GME patients typically require lifelong immunosuppressive therapy. Combination therapy of glucocorticoids and other immunosuppressive
agents will potentially allow for reduction or elimination of glucocorticoid treatment. Megavoltage irradiation of GME lesions
has shown efficacy in some dogs with clinical signs suggesting focal involvement. Side effects include mucositis, keratitis,
brain necrosis (early effect), and bone necrosis (late effect). Radiation treatment is costly and requires general anesthesia.
Immunosuppressive doses of glucocorticoids have been the mainstay of treatment for GME; however, clinical response has been
variable and neurologic signs often recur. Immunosuppressive doses of prednisone, 1 to 2 mg/kg PO bid are initiated for 2
to 4 weeks and the dose is gradually reduced or tapered every 4 weeks when clinical signs stabilize or improve. The ultimate
goal is alternate-day therapy at the lowest dose as clinical signs stabilize. Animals often respond initially, but relapses
are common. Treatment is not curative, and life-long therapy is often required. High-dose corticosteroid therapy leads to
undesirable side effects such as gastric ulceration, hepatic dysfunction, and iatrogenic hyperadrenocorticism.
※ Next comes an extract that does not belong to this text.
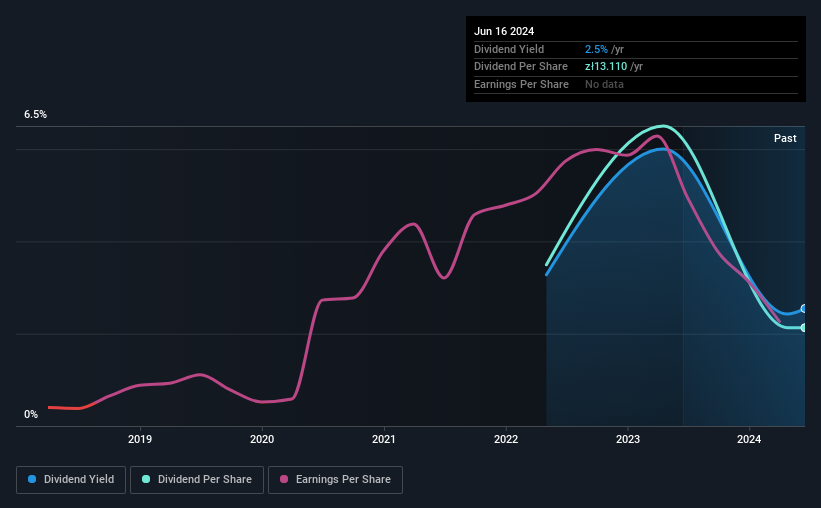Image resolution: width=821 pixels, height=508 pixels.
Task: Click the Jun 16 2024 tooltip date
Action: [504, 31]
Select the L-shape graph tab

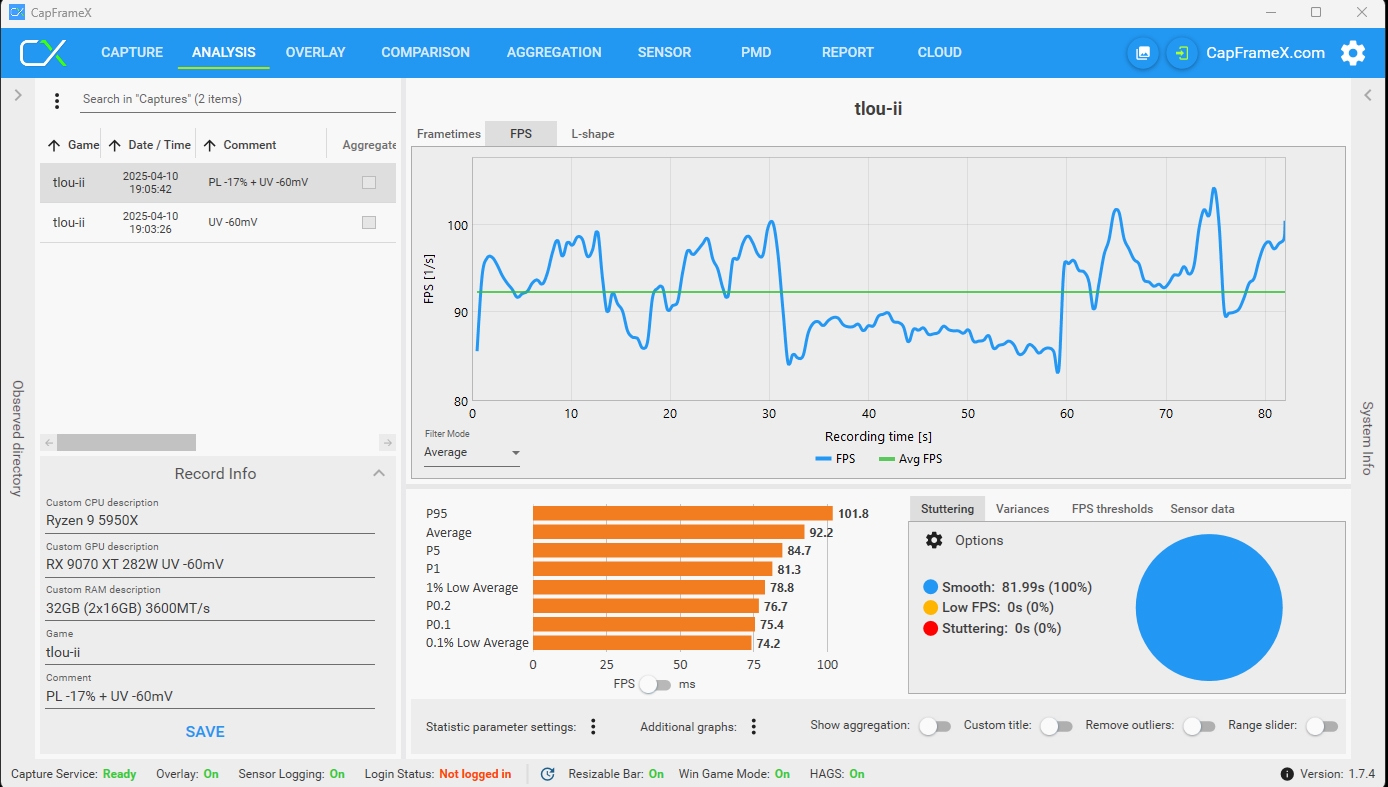tap(593, 134)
Previously
reported median survival times in dogs administered glucocorticoids with focal and multifocal GME were 114 and 8 days respectively.
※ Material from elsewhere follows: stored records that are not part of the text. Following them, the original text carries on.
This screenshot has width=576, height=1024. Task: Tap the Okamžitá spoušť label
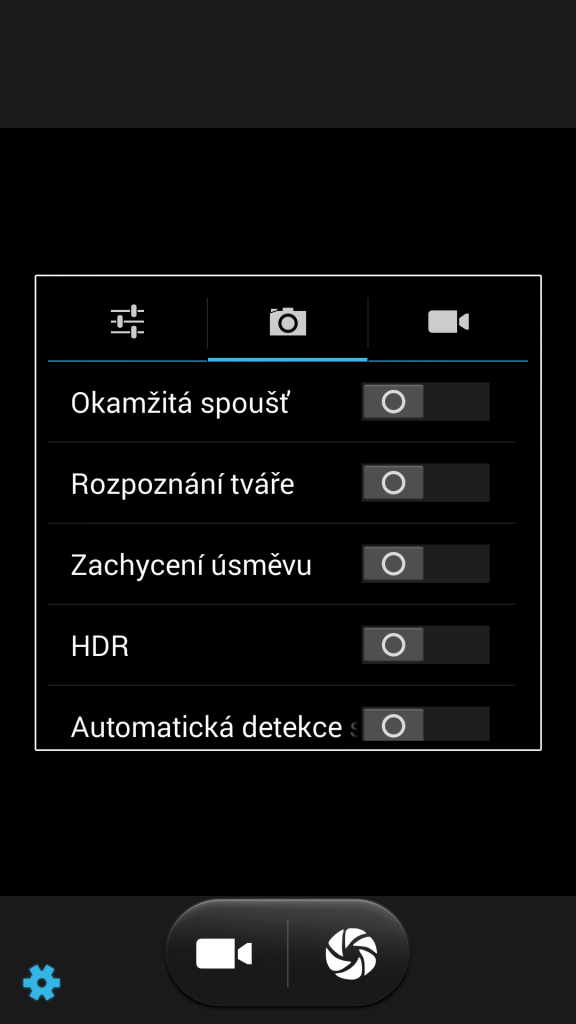point(180,403)
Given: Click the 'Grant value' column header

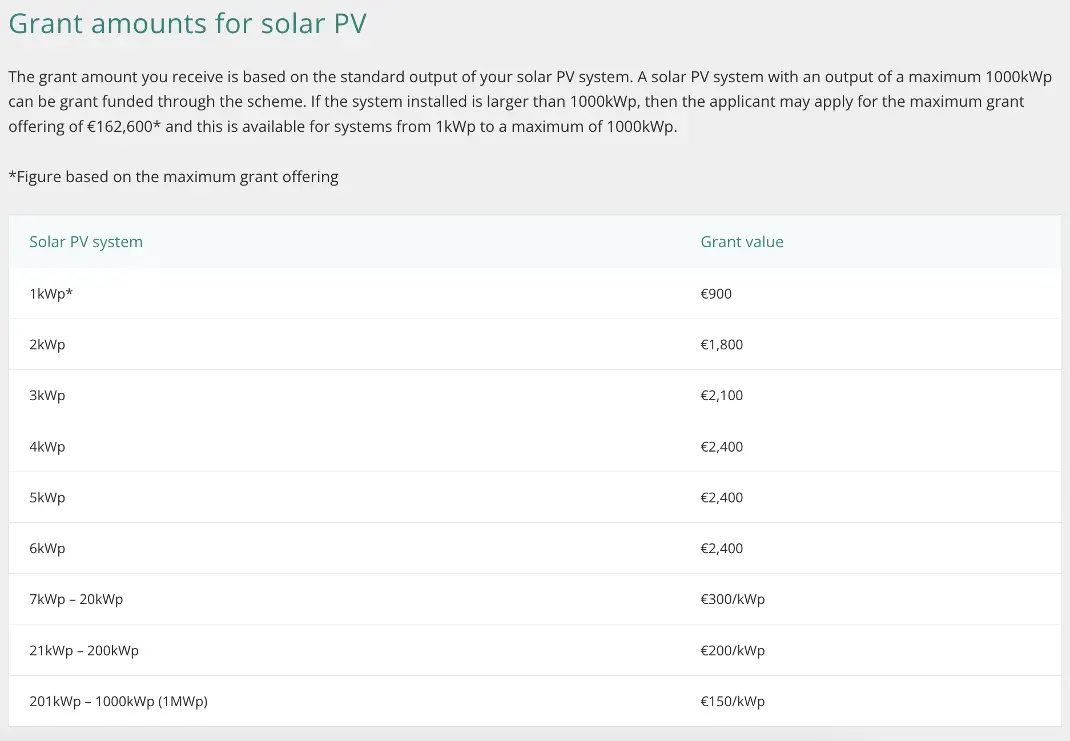Looking at the screenshot, I should point(742,242).
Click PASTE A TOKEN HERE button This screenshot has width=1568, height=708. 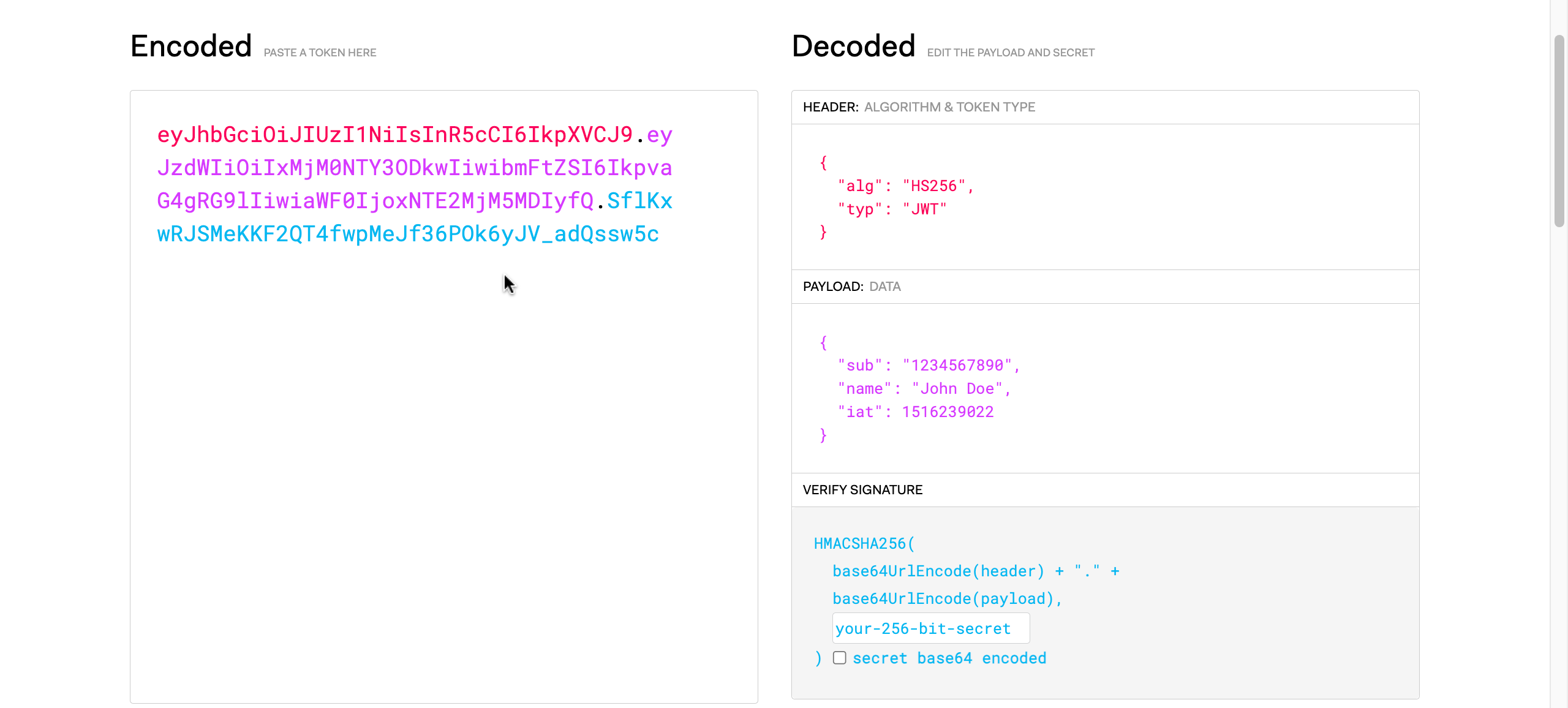(x=320, y=52)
Dogs with focal forebrain dysfunction had the longest survival times.
A goal of using other immunomodulatory therapies is to allow discontinuation or reduction in glucocorticoid dose. Immunomodulatory
therapies that have shown clinical usefulness for GME include leflunomide, procarbazine, cytosine arabinoside and cyclosporine.
Limited numbers of dogs have restricted abilities to statistically evaluate outcomes in earlier studies of cytosine arabinoside,
procarbazine, cyclosporine and leflunomide. Another major limitation of recent studies is lack of histopathologic confirmation
of GME patients. All drugs have potential risks for myelosuppression.